# **LAB-2: Scalable Machine Learning and Deep Learning**

## **Paolo Teta & Ralfs Zangis**
---
**TASK:** Implement **S-BERT** model

**Outline:**
- Load the dataset
- Regression
- Classification
- Evaluation with STS benchmark dataset (cosine similarity and Spearmean correlation)
- Semantic search
---

### **Download and extract the following Google Drive folder:**
https://drive.google.com/drive/folders/1SbiN2jpliKi_9B0gsRTKDbMRgsFJTOjV?usp=sharing

## **Requirements**

### Install dependencies

In [1]:
!pip install sentence_transformers
!pip install transformers
!pip install tokenizers
!pip install pyspark
!pip install torch
!pip install wget



### Spark

In [2]:
from pyspark.sql import SparkSession
from pyspark.ml.feature import *
from pyspark.sql.functions import *
from pyspark.sql.types import *

spark = SparkSession.builder.getOrCreate()

### ML

In [3]:
import tensorflow as tf

from tensorflow import keras
from tensorflow.keras import layers
from tensorflow.keras.layers import Input

from sentence_transformers import SentenceTransformer
from sentence_transformers import LoggingHandler
from sentence_transformers import models, losses, util
from sentence_transformers.evaluation import EmbeddingSimilarityEvaluator
from sentence_transformers.readers import InputExample

from transformers import BertTokenizer, TFBertModel, BertConfig
# from transformers import DistilBertTokenizer, DistilBertModel # -> smaller model

### Other

In [4]:
import os
import re
import csv
import wget
import json
import math
import scipy
import torch
import pickle
import string
import sklearn

import numpy as np
import pandas as pd

from tokenizers import BertWordPieceTokenizer
from torch.utils.data import DataLoader
from datetime import datetime

---

## **REGRESSION**

### Loading the datasets

In [5]:
schema = StructType([
    StructField("genre", StringType(), True),
    StructField("filename", StringType(), True),
    StructField("year", StringType(), True),
    StructField("year_id", IntegerType(), True),
    StructField("score", FloatType(), True),
    StructField("sentence1", StringType(), True),
    StructField("sentence2", StringType(), True)])
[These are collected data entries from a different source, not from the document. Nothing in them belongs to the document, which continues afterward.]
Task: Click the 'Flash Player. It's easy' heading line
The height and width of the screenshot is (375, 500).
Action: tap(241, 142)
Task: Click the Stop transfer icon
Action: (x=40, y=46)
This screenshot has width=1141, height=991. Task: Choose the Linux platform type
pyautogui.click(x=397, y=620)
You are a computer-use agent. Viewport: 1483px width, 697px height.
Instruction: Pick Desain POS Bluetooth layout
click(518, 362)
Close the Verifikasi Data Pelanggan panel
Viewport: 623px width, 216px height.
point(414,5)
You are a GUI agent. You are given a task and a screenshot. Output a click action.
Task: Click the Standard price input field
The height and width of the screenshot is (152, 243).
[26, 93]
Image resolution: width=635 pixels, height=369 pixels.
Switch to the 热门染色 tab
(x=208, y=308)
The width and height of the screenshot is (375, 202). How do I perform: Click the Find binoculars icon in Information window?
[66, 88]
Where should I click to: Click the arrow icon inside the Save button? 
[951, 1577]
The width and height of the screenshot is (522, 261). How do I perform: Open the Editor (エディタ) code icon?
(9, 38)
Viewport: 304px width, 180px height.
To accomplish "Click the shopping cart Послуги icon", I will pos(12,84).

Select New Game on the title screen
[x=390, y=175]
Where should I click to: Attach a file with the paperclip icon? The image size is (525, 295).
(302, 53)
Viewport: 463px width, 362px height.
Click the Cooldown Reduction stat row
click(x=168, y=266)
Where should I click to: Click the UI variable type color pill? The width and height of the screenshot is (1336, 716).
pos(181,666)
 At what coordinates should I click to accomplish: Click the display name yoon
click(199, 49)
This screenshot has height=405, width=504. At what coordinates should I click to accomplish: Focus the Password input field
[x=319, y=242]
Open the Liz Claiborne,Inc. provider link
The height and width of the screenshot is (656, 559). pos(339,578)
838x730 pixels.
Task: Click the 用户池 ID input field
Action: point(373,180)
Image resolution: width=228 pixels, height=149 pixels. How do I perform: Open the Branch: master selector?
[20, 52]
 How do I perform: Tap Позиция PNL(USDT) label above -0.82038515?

train = spark.read.csv("./lab2_files/dataset/stsbenchmark/sts-train.csv", sep ='\t', header=False, schema=schema)
test = spark.read.csv("./lab2_files/dataset/stsbenchmark/sts-test.csv", sep ='\t', header=False, schema=schema)
dev = spark.read.csv("./lab2_files/dataset/stsbenchmark/sts-dev.csv", sep ='\t', header=False, schema=schema)

train.show()

+-------------+--------+--------+-------+-----+--------------------+--------------------+
|        genre|filename|    year|year_id|score|           sentence1|           sentence2|
+-------------+--------+--------+-------+-----+--------------------+--------------------+
|main-captions|  MSRvid|2012test|      1|  5.0|A plane is taking...|An air plane is t...|
|main-captions|  MSRvid|2012test|      4|  3.8|A man is playing ...|A man is playing ...|
|main-captions|  MSRvid|2012test|      5|  3.8|A man is spreadin...|A man is spreadin...|
|main-captions|  MSRvid|2012test|      6|  2.6|Three men are pla...|Two men are playi...|
|main-captions|  MSRvid|2012test|      9| 4.25|A man is playing ...|A man seated is p...|
|main-captions|  MSRvid|2012test|     11| 4.25|Some men are figh...|Two men are fight...|
|main-captions|  MSRvid|2012test|     12|  0.5|   A man is smoking.|   A man is skating.|
|main-captions|  MSRvid|2012test|     13|  1.6|The man is playin...|The man is playin...|
|main-capt

### Normalize

In [6]:
train = train.withColumn("label", col("score")/2.5-1)
test = test.withColumn("label", col("score")/2.5-1)
dev = dev.withColumn("label", col("score")/2.5-1)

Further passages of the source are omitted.